I think this only happens if the user manually switches to Latin-1 encoding. In that case IE will try to use the same encoding when submitting form data. The user might do this if you already have encoding problems and present a mixed Latin-1/UTF-8 page. The snowman hack serves to prevent the corruption from spreading.
> I think this only happens if the user manually switches to Latin-1 encoding.
That's correct. If you send your HTML document with a charset of UTF-8 (In the Content-Type header) then IE will submit forms using UTF-8 even if the user doesn't input any UTF-8 characters. Unless the user changes the encoding, but I have yet to hear a compelling reason why an ordinary user would do that under ordinary circumstances.
> The snowman hack serves to prevent the corruption from spreading.
It's clever, but the framework could also just reject POST and GET requests which contain invalid UTF-8 characters. (I'm flabbergasted that Ruby doesn't do this[1].) Otherwise a malicious user could try to inject non-UTF-8 characters into your database by sending crafted requests which nevertheless contain the "utf8=✓". And speaking from experience, you do not want to have to deal with encoding problems in your database.

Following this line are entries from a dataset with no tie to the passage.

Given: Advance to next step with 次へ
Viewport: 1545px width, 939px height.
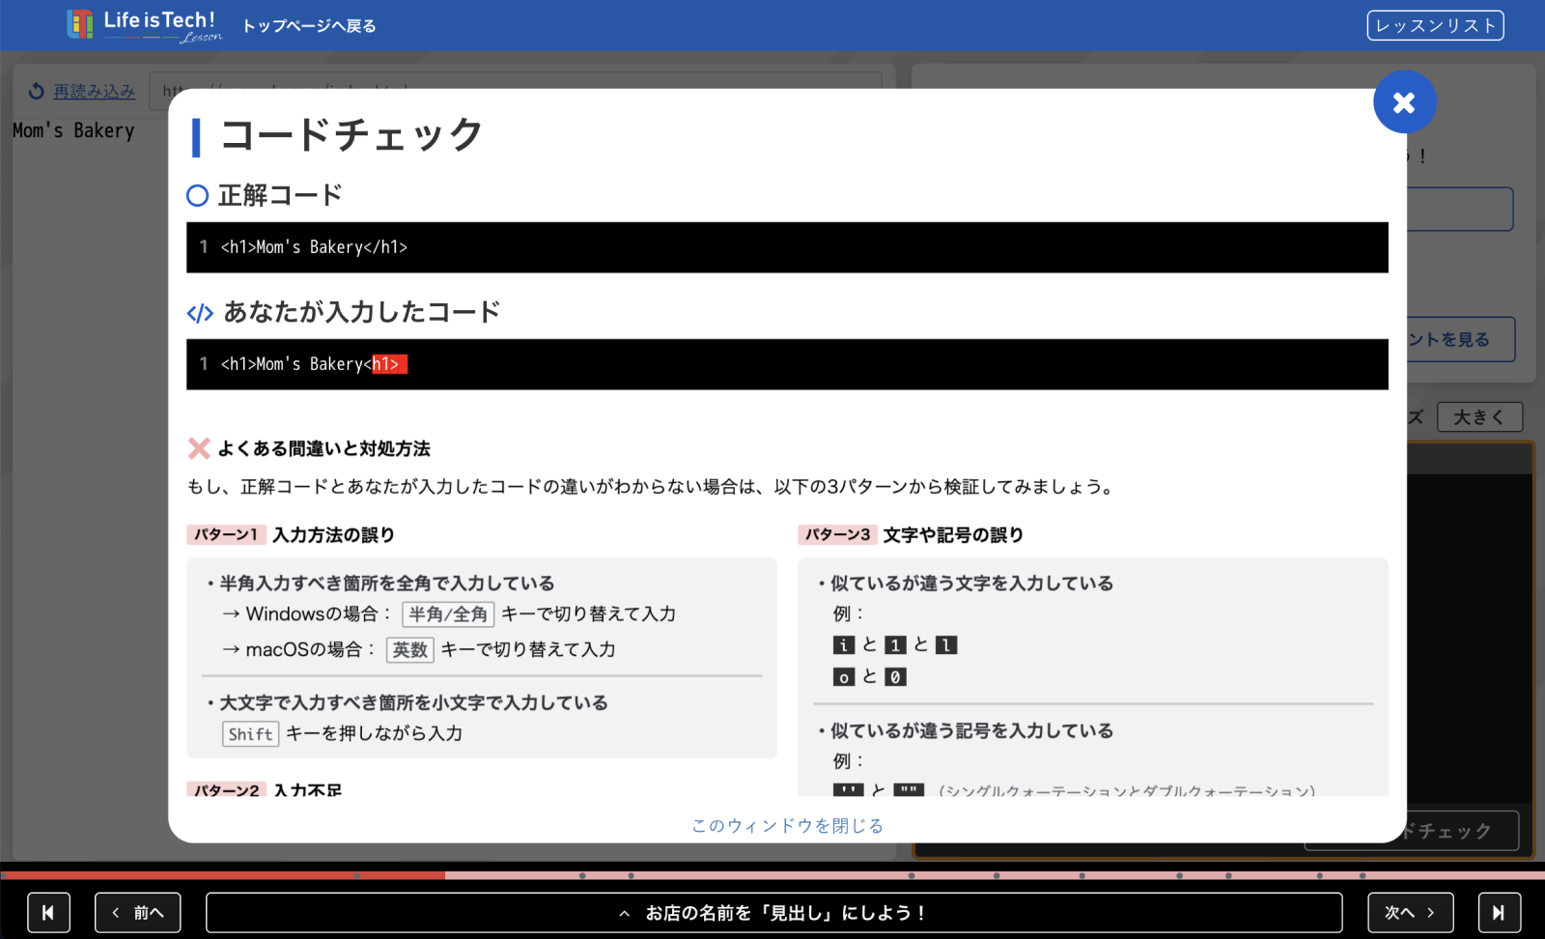Looking at the screenshot, I should point(1410,912).
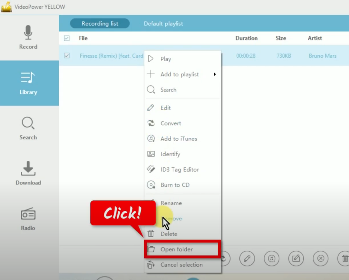Choose ID3 Tag Editor menu entry
349x280 pixels.
[x=179, y=170]
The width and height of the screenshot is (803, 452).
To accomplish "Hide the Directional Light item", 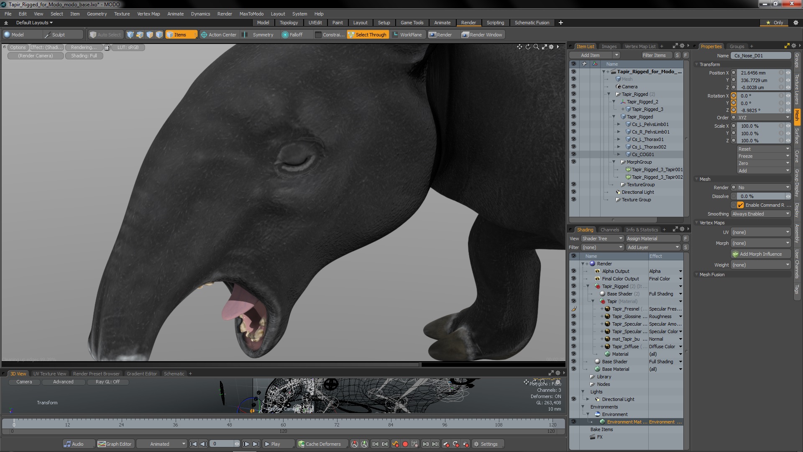I will [x=573, y=192].
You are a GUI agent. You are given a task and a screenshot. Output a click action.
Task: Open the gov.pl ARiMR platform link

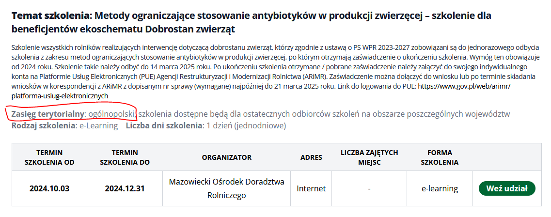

Whether or not you use this hack, you can't naively trust the client to always send valid UTF-8; you're right about this. But because of this bug in IE, rejecting posts with invalid UTF-8 as malicious will net you some false-positive cases, where the user isn't malicious but the browser is being stupid. This hack takes care of the stupidity, leading to a better user experience for people who would otherwise have tripped the false-positive.
What if a sequence of byte values is valid in the charset that IE uses to encode the form data as well as in UTF-8, but is interpreted as different characters in UTF-8? With your method you would not detect an error and use the wrong characters.
(Except if IE sends a content-type header with the actual encoding used, and this header is evaluated on the server side to convert the form data into a string. But in that case you don't have to check for invalid UTF-8 characters, but for characters that are invalid in the charset specified in the content-type header.)